§ **Given exercise**
In the repository notes on saddle-free Newton optimization, which configuration file must be specified first when starting a run?

§ **Source extract**
───

This repository contains code for the paper Series of Hessian-Vector Products for Saddle-Free Newton Optimisation of Neural Networks, submitted to TMLR.
This code was co-authored by Ross Clarke (@rmclarke) and Elre Oldewage (@cravingoxygen).
Our dependencies are fully specified in requirements.txt
, which can be supplied to
pip
to install the environment.
To setup some local environment variables, you'll need to follow the
instructions in local_config_template
.
To fix a bug in KFAC-JAX, we use the patch file kfac_jax.patch
, which you will
need to apply by running the following from the root directory after you have
created the virtual environment:
$ patch -p0 -i kfac_jax.patch
Our dataset objects are capable of automatically downloading and processing the
necessary datasets to run our code. However, they must first be manually
constructed with the download=True
argument to trigger this process.
Training code is controlled with a YAML configuration file, as per the examples
in configs/
. Brief help text is available on the command line, but the
meanings of each option should be reasonably self-explanatory. Configuration
files in the main configs/
directory are likely to be most relevant.
Individual runs are commenced by executing train.py
and passing the desired
configuration file. For example, to run our series algorithm on UCI Energy,
use:
$ python train.py -c ./configs/uci_energy.yaml ./configs/OursAdaptive.yaml
Be sure to specify the dataset file before the algorithm, otherwise default optimiser settings may overwrite the custom ones required by the algorithm.

───

§ **Entries supplied**
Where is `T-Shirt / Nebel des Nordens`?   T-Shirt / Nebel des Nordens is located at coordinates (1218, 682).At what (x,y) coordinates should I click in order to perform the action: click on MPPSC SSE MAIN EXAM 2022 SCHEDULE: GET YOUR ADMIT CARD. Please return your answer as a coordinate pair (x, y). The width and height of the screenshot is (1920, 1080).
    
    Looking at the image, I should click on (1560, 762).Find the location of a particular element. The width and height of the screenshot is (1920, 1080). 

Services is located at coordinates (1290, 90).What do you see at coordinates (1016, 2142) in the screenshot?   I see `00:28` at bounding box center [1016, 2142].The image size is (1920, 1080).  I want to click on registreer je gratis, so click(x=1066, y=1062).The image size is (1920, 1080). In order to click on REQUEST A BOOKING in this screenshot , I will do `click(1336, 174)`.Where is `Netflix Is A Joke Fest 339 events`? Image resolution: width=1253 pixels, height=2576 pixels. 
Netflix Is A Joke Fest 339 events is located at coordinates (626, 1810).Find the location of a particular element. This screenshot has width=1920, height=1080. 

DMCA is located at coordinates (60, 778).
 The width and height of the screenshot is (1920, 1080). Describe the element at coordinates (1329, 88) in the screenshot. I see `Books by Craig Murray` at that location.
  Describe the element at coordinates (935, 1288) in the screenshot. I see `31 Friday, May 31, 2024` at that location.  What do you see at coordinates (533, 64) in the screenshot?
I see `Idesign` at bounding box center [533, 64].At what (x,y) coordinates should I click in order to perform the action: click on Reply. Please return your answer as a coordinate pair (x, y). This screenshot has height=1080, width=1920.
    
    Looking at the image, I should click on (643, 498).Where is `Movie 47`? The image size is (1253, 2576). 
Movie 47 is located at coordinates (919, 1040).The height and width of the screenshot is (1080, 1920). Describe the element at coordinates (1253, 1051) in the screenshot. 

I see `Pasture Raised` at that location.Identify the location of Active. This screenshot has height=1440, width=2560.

───

§ **Task solution**
The dataset file must be specified before the algorithm file.